* **TEXTO EXTRAÍDO**:
------------------------
LUSOFONIAS – Ano Novo por terras de Malanje

Tony Neves, em  Malanje

Sair da Matola até ao aeroporto de Maputo parecia ser missão impossível, tal o caos instalado em Moçambique após publicação dos resultados das eleições. O país ficou a arder, com destruição de estruturas, estradas bloqueadas, muita pilhagem e bandidos à solta. A insegurança era tal que, no Seminário da Matola, passamos todas as noites despertos, vestidos e calçados, para eventual fuga, se necessário. Mas uma ligeira acalmia na manhã do dia 27 permitiu-me chegar ao aeroporto e viajar para Luanda, como estava previsto.

Angola é sempre a minha segunda casa, pois aqui vivi entre 1989 e 1994 e aqui volto todas as vezes que a agenda mandar ou permitir. Todos os pretextos são razões suficientes para passar alguns dias com este bom povo.

Comecei a visita com a participação, na União dos Escritores Angolanos, no lançamento da última obra de Cremilda de Lima. Seguiu-se a visita ao grande Bairro Rocha Pinto, um dos musseques mais populosos das periferias de Luanda. Ali está a Paróquia da Senhora da Paz, inaugurada a 1 de Janeiro de 2012, confiada aos Espiritanos. É enorme, com muito dinamismo missionário. Tem desafios sociais a que a paróquia também tenta responder, como percebi no encontro que tive com os muitos membros do Conselho Pastoral. Fui recebido por D. Filomeno Vieira Dias, Arcebispo de Luanda, no Paço Episcopal, a paredes meias com a Catedral e o Palácio do Presidente da República.
------------------------
(Itens listados num conjunto de dados)
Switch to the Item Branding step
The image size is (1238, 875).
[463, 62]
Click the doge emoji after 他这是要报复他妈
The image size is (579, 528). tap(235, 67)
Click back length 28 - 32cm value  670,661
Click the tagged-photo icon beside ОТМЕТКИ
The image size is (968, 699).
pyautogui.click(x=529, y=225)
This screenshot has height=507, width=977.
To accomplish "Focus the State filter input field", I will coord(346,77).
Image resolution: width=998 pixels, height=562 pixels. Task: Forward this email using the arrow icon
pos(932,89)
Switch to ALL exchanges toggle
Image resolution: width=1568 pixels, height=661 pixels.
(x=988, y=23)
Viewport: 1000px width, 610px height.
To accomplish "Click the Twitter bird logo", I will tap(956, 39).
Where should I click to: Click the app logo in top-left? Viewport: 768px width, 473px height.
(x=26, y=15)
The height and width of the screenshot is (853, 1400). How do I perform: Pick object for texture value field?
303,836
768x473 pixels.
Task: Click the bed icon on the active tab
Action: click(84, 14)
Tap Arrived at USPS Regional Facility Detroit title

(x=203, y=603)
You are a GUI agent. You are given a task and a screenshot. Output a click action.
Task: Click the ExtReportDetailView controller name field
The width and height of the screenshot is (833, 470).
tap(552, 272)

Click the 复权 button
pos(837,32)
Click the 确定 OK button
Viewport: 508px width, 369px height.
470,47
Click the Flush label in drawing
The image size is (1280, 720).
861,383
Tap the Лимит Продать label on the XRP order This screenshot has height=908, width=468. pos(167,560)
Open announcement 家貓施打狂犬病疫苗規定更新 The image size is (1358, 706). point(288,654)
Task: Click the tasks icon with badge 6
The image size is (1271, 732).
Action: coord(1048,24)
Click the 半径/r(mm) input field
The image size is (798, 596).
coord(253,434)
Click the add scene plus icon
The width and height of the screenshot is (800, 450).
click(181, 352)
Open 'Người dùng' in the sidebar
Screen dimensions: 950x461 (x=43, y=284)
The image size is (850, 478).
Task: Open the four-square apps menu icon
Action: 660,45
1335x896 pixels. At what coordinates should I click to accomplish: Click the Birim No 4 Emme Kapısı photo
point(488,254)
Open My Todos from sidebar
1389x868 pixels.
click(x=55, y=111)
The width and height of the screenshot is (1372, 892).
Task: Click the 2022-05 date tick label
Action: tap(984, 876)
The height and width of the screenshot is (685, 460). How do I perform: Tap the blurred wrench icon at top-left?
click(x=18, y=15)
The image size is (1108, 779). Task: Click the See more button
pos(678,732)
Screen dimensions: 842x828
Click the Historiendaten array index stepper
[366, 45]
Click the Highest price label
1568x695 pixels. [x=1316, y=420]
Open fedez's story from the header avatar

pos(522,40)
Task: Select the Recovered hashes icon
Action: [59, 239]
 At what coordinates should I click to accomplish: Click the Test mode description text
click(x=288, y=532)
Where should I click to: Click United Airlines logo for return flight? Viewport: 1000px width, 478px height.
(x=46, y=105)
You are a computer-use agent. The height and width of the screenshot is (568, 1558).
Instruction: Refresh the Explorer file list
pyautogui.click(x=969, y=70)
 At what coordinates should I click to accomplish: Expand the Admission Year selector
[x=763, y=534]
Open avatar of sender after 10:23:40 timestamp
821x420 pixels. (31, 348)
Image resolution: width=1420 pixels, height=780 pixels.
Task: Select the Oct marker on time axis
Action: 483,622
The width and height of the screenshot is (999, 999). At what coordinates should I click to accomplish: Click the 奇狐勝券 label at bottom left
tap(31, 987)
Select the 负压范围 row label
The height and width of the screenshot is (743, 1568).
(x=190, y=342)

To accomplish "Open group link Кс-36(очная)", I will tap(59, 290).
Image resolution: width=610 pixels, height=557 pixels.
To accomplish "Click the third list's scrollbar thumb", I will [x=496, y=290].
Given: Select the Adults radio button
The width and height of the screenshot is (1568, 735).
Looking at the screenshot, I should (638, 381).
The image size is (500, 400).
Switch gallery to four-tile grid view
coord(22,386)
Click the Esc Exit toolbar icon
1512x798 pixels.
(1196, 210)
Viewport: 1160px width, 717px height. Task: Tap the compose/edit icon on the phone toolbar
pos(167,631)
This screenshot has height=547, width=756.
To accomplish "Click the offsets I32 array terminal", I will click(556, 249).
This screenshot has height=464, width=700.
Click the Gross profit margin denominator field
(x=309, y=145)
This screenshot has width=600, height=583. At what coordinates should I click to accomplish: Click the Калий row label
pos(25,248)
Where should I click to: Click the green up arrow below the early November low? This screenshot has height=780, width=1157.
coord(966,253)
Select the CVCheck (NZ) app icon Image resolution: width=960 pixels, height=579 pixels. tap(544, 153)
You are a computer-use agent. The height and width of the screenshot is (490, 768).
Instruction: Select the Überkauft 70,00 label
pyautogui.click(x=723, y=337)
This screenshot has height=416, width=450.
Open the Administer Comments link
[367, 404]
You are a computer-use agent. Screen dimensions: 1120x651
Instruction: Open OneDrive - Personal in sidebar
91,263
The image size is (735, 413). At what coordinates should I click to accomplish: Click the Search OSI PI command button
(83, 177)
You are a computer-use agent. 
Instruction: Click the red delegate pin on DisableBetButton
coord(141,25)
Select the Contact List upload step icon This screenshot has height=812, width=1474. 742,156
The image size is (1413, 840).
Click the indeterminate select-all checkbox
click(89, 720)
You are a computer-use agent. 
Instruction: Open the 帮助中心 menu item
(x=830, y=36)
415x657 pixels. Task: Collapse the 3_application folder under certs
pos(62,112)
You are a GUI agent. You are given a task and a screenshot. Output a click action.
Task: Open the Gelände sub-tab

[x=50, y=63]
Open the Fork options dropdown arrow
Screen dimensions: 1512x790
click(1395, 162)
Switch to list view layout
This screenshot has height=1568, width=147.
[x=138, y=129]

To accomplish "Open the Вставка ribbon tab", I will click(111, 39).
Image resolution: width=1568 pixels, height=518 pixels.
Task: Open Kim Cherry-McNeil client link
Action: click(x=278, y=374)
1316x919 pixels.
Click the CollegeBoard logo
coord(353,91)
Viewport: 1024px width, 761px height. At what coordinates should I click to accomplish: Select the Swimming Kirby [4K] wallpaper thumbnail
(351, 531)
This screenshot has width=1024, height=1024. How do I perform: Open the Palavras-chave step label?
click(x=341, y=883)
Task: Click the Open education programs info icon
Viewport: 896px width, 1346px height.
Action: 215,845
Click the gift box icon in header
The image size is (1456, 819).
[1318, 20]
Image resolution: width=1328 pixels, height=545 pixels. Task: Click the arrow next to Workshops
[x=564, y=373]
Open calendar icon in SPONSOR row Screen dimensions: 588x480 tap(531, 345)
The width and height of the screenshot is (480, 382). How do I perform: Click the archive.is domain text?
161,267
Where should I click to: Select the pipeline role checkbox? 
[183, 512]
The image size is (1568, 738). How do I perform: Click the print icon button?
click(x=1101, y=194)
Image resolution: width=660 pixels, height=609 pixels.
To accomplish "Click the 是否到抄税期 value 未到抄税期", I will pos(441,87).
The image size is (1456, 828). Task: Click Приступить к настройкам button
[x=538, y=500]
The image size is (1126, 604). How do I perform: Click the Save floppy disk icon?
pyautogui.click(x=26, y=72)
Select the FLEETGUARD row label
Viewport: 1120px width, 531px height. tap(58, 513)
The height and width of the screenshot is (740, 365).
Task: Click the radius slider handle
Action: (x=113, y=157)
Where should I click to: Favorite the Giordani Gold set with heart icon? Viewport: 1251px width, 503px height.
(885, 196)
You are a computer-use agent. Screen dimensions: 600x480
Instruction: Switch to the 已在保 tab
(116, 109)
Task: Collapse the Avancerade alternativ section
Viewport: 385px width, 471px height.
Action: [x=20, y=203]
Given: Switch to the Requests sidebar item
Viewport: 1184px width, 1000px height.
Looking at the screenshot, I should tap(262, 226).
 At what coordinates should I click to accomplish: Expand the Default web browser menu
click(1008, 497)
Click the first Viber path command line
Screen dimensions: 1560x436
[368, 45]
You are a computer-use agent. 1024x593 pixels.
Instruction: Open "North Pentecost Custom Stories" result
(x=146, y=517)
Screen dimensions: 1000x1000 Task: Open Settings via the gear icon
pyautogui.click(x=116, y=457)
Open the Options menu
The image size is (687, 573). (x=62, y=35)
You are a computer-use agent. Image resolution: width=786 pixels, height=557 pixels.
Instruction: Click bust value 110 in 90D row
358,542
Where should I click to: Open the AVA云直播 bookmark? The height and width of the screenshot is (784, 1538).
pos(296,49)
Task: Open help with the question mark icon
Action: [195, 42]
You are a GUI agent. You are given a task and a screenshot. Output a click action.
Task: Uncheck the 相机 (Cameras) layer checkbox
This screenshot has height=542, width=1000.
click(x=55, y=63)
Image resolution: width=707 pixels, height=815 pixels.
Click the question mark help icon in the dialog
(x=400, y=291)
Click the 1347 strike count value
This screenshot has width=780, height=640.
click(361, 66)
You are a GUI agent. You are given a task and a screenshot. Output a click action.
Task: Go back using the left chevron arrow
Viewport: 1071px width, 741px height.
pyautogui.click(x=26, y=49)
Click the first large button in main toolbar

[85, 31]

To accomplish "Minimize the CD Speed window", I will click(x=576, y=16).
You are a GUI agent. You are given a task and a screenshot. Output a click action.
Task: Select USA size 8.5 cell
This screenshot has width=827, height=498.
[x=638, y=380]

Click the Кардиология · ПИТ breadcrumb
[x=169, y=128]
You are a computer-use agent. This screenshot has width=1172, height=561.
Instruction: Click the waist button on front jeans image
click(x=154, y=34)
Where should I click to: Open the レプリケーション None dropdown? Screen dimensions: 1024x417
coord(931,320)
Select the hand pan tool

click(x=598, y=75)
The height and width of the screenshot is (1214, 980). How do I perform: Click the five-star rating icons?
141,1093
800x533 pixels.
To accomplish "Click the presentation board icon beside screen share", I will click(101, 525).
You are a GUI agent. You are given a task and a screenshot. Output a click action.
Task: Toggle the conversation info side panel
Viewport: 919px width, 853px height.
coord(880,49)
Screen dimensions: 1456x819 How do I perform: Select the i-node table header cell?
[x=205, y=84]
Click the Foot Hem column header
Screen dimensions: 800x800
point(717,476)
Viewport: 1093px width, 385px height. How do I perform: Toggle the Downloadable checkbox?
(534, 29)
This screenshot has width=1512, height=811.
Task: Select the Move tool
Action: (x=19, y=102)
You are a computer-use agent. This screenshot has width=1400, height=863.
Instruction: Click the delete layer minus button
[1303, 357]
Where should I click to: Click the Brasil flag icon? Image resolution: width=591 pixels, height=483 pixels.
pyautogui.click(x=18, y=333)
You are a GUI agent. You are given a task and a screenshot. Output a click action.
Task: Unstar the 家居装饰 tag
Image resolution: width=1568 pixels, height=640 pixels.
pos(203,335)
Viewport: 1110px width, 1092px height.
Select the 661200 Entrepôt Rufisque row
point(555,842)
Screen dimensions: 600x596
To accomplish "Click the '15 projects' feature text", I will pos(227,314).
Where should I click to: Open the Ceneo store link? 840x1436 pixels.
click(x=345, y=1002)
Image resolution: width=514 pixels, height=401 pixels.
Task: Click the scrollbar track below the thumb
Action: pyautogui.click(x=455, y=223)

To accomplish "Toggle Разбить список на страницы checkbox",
------------------------
* **DESAFIOS**:
#1 Indique se cada afirmação concorda com a crónica sobre Malanje, respondendo sim ou não e citando as palavras decisivas: (a) Quem escreve viveu em Angola entre 1989 e 1994. (b) A Paróquia da Senhora da Paz foi confiada aos Espiritanos. (c) A viagem para Luanda fez-se no dia 30.
#2 Reproduza fielmente o trecho da crónica que começa em "Tony Neves, em  Malanje" e vai até "como estava previsto.", inclusive.
Para responder, baseie-se unicamente na crónica.

* **SOLUÇÕES POR TAREFA**:
#1
(a) Sim: "aqui vivi entre 1989 e 1994".
(b) Sim: "inaugurada a 1 de Janeiro de 2012, confiada aos Espiritanos".
(c) Não: "uma ligeira acalmia na manhã do dia 27 permitiu-me chegar ao aeroporto e viajar para Luanda".

#2
Tony Neves, em  Malanje

Sair da Matola até ao aeroporto de Maputo parecia ser missão impossível, tal o caos instalado em Moçambique após publicação dos resultados das eleições. O país ficou a arder, com destruição de estruturas, estradas bloqueadas, muita pilhagem e bandidos à solta. A insegurança era tal que, no Seminário da Matola, passamos todas as noites despertos, vestidos e calçados, para eventual fuga, se necessário. Mas uma ligeira acalmia na manhã do dia 27 permitiu-me chegar ao aeroporto e viajar para Luanda, como estava previsto.